Great food, crafts, music Saturday at 13th Annual Latino Festival in Manchester
The 13th Annual Latino Festival takes place today from noon to 7:30 p.m. in Veterans Memorial Park in Manchester and is expected to draw a crowd of between 8,000 and 10,000, according to Alejandro Urrutia, president of Latinos Unidos de New Hampshire, which organized today's event.
The day will feature examples of Hispanic food, music and crafts, all in the hopes of showcasing the many Latino cultures that call New Hampshire home.
“There is growing diversity in the state,” said Urrutia. “We hope the festival will help create an even better relationship with the community, and allow members of the Latino community the chance to see other cultures within their own community.”
The festival also raises money to provide college scholarships to Latino students.
Urrutia said food is an important part of the festival, stating that menu items from the Caribbean, the Dominican Republic, Columbia and Mexico, as well as Honduras, El Salvador, and Guatemala will be sold at the event.

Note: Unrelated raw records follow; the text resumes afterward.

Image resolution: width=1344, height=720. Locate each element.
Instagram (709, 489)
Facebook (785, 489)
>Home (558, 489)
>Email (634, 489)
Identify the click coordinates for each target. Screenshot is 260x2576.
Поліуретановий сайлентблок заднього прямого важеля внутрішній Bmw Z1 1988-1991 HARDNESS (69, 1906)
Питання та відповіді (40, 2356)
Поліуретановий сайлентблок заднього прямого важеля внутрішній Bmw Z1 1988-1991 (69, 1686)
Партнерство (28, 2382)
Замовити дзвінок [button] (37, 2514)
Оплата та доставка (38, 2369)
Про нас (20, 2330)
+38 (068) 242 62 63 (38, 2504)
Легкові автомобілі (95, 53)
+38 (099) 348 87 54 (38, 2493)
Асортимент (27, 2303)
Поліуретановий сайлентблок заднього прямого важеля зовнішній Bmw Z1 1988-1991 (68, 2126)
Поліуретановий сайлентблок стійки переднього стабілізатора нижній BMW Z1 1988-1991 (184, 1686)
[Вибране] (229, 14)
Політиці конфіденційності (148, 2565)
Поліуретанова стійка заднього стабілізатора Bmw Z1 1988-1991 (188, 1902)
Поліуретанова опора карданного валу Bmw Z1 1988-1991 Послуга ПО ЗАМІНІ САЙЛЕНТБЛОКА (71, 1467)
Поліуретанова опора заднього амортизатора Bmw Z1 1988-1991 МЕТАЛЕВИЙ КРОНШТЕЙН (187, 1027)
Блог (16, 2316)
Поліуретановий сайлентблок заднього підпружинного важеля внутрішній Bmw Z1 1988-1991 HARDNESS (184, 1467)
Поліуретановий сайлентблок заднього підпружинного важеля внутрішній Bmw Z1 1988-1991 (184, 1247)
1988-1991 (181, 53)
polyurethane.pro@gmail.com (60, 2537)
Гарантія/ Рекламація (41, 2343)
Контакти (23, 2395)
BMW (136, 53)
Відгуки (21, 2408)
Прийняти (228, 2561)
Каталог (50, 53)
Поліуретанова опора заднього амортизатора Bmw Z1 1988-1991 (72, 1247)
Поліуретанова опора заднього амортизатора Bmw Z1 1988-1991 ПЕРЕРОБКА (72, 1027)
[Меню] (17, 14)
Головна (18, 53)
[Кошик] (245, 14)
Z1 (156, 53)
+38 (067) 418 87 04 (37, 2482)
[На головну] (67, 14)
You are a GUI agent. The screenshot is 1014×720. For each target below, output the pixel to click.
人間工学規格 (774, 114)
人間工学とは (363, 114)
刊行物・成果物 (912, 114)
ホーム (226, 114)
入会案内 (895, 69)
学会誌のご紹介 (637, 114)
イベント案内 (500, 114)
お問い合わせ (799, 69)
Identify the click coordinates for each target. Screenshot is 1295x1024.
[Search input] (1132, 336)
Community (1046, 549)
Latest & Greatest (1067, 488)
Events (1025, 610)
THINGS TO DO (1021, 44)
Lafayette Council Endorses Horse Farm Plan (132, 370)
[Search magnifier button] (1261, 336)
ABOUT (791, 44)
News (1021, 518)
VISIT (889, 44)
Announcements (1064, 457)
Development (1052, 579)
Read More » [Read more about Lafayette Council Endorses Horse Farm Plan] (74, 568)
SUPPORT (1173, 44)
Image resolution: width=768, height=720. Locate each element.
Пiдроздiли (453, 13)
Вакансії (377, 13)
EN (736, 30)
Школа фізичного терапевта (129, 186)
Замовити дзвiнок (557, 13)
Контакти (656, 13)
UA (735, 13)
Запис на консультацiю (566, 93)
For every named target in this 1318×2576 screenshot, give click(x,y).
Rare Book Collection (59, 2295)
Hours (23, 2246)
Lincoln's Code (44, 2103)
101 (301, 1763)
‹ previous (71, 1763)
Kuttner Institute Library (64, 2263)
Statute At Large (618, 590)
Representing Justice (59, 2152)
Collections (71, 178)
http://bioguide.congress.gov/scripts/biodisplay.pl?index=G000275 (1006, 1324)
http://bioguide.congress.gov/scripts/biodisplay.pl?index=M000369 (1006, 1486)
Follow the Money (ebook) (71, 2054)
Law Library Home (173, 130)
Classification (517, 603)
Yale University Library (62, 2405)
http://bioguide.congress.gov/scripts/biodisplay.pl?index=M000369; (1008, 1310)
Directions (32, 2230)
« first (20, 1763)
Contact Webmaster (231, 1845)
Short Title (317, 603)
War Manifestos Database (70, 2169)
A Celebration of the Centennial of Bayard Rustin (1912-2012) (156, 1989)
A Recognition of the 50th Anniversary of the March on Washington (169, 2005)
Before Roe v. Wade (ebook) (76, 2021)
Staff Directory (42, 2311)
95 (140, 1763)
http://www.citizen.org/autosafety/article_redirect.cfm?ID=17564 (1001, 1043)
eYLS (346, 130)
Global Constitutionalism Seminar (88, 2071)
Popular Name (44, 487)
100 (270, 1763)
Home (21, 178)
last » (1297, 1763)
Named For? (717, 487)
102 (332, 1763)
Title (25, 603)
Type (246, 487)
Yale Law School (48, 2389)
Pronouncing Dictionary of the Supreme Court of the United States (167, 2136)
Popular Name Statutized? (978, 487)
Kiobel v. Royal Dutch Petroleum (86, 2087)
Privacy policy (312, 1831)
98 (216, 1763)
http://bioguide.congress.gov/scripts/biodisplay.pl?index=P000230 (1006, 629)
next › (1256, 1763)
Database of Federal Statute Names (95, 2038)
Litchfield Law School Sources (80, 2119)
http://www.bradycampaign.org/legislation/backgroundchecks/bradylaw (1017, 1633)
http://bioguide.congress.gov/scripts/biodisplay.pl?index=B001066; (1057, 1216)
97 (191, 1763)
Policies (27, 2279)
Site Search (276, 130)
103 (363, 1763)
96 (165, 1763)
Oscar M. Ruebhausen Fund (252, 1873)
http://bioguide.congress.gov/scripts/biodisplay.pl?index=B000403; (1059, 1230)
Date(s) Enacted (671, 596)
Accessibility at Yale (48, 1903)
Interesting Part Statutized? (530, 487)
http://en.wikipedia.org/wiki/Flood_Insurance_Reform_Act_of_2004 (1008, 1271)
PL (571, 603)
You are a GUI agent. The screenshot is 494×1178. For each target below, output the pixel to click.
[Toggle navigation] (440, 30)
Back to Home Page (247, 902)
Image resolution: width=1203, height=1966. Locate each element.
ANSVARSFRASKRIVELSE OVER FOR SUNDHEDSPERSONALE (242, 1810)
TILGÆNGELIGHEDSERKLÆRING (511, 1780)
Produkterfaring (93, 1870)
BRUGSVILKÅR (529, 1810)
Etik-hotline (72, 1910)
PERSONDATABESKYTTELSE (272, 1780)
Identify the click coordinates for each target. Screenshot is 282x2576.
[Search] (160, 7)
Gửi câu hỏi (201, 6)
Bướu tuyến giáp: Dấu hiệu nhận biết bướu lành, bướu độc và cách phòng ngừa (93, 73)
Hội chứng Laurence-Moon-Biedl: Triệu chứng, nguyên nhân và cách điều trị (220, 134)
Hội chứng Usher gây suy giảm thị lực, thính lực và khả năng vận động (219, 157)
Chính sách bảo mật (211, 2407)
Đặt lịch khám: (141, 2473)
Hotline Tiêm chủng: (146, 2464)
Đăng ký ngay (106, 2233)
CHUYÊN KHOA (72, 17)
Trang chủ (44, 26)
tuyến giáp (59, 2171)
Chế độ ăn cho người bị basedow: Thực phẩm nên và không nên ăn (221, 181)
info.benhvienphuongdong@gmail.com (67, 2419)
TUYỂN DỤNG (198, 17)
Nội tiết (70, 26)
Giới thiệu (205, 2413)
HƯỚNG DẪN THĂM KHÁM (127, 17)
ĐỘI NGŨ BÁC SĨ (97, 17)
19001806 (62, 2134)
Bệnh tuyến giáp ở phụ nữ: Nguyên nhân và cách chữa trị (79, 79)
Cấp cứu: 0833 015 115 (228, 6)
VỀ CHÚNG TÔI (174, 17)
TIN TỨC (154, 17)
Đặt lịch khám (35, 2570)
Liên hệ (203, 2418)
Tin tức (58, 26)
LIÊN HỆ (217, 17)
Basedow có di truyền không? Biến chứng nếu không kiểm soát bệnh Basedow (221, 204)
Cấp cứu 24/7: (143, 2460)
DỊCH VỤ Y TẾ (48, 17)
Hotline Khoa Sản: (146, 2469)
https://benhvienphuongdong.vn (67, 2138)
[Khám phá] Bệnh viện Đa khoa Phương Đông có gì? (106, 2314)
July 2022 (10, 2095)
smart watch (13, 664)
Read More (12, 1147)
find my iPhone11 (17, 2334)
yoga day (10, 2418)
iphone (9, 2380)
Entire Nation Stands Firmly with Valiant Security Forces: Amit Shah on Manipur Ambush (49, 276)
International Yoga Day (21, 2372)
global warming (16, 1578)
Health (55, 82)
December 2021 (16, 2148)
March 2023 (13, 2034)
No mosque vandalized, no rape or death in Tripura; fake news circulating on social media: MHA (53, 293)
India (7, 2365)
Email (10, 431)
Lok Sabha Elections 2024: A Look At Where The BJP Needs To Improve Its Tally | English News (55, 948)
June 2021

Many Latino cultures will be represented in the festival's entertainment, featuring a wide variety of musical performers, according to Urrutia. The grand marshal of the festival will be Republican New Hampshire State Rep. Carlos Gonzalez, the first Hispanic elected official in the Granite State.
“There will be a short, 10-minute parade where the United States flag and the flags of the countries represented at the festival will head for the stage,” said Urrutia. “The day truly won't start until the grand marshal takes the stage, and then the festivities will begin.”
Urrutia said that since the festival began in 2000, attendance has nearly doubled. In the years since its debut, it has become a regular stop for state and local politicians and government officials. U.S. Sen. Jeanne Shaheen, D-NH, is expected to give remarks today during the opening ceremony of the festival. Manchester Mayor Ted Gatsas also plans to attend, along with Gov. John Lynch.
“Governor Lynch has been a big supporter,” said Urrutia. “We expect him again this year.”
The city of Manchester has a rich immigrant history, with the mills that operated there in the 19th century attracting workers from all across Europe and neighboring countries.
In recent years, the Hispanic and/or Latino population in the Queen City has been growing. The 2010 Census estimated the Hispanic or Latino population in Manchester to be 8.1 percent of the city's 109,565 residents. The 2010 Census estimates that Hispanic or Latino residents make up 2.9 percent of New Hampshire's overall population.
The mission of Latinos Unidos de New Hampshire is to provide and create awareness of the Latino Community in New Hampshire and celebrate the cultural diversity of Latino nations. It also aims to encourage Latino students to pursue higher education by providing scholarship funds.